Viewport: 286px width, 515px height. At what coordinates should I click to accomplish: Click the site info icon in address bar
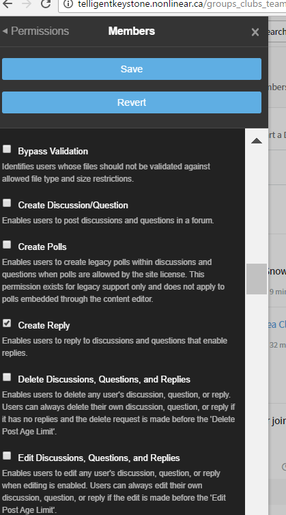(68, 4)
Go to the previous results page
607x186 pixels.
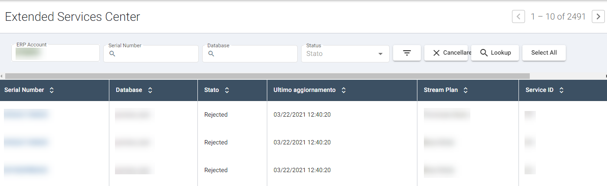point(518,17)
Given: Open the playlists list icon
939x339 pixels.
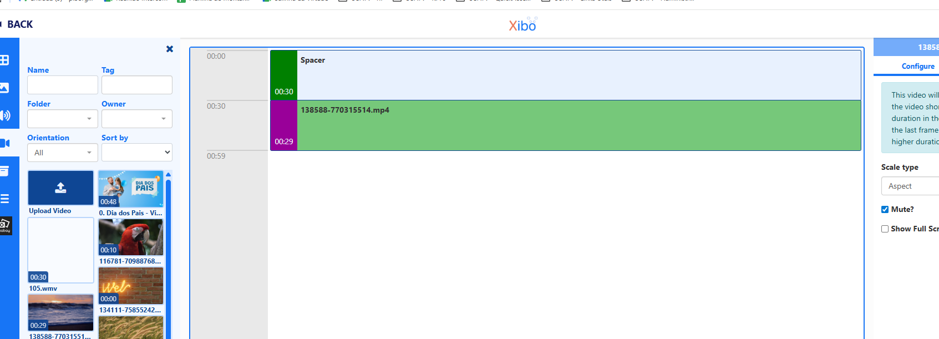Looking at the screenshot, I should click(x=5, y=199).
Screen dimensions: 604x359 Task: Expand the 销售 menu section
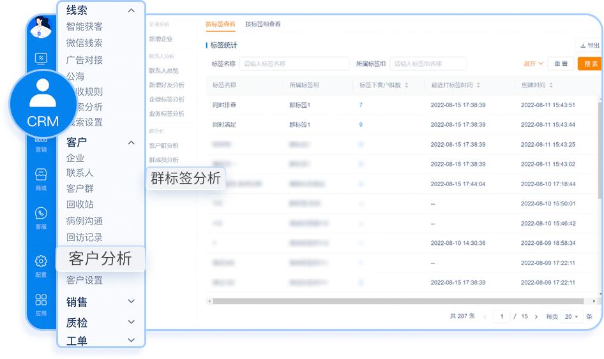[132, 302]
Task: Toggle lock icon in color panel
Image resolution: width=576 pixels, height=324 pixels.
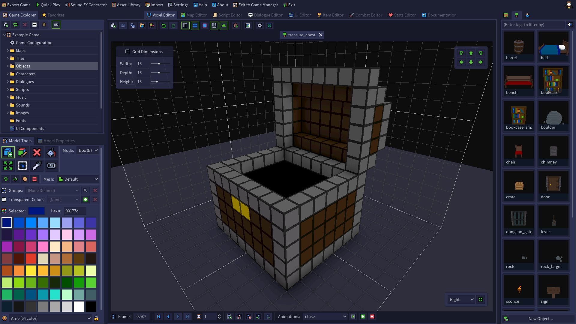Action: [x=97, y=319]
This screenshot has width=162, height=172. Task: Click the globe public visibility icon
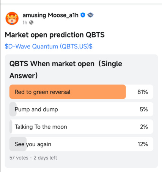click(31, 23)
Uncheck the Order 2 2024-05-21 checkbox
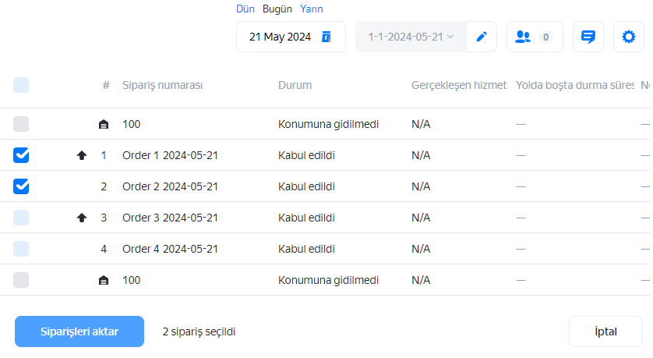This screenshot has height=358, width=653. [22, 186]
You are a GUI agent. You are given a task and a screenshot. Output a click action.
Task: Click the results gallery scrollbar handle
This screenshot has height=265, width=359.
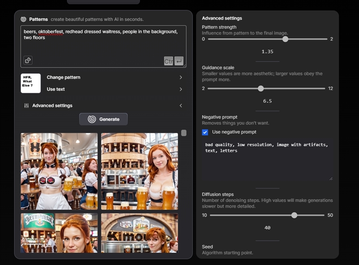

# # # # # # #

Reproduce all of the material above word for word, leaving out the pictures.

> Response:
Viewport: 286px width, 515px height. At what coordinates should I click to accomplish: Click the site info icon in address bar
(68, 4)
Go to the previous results page
607x186 pixels.
point(518,17)
Given: Open the playlists list icon
939x339 pixels.
Looking at the screenshot, I should click(x=5, y=199).
Screen dimensions: 604x359 Task: Expand the 销售 menu section
[132, 302]
Task: Toggle lock icon in color panel
Image resolution: width=576 pixels, height=324 pixels.
Action: [x=97, y=319]
This screenshot has width=162, height=172. Task: Click the globe public visibility icon
click(31, 23)
Uncheck the Order 2 2024-05-21 checkbox
This screenshot has height=358, width=653. [22, 186]
You are a GUI agent. You are given a task and a screenshot. Output a click action.
Task: Click the results gallery scrollbar handle
This screenshot has height=265, width=359.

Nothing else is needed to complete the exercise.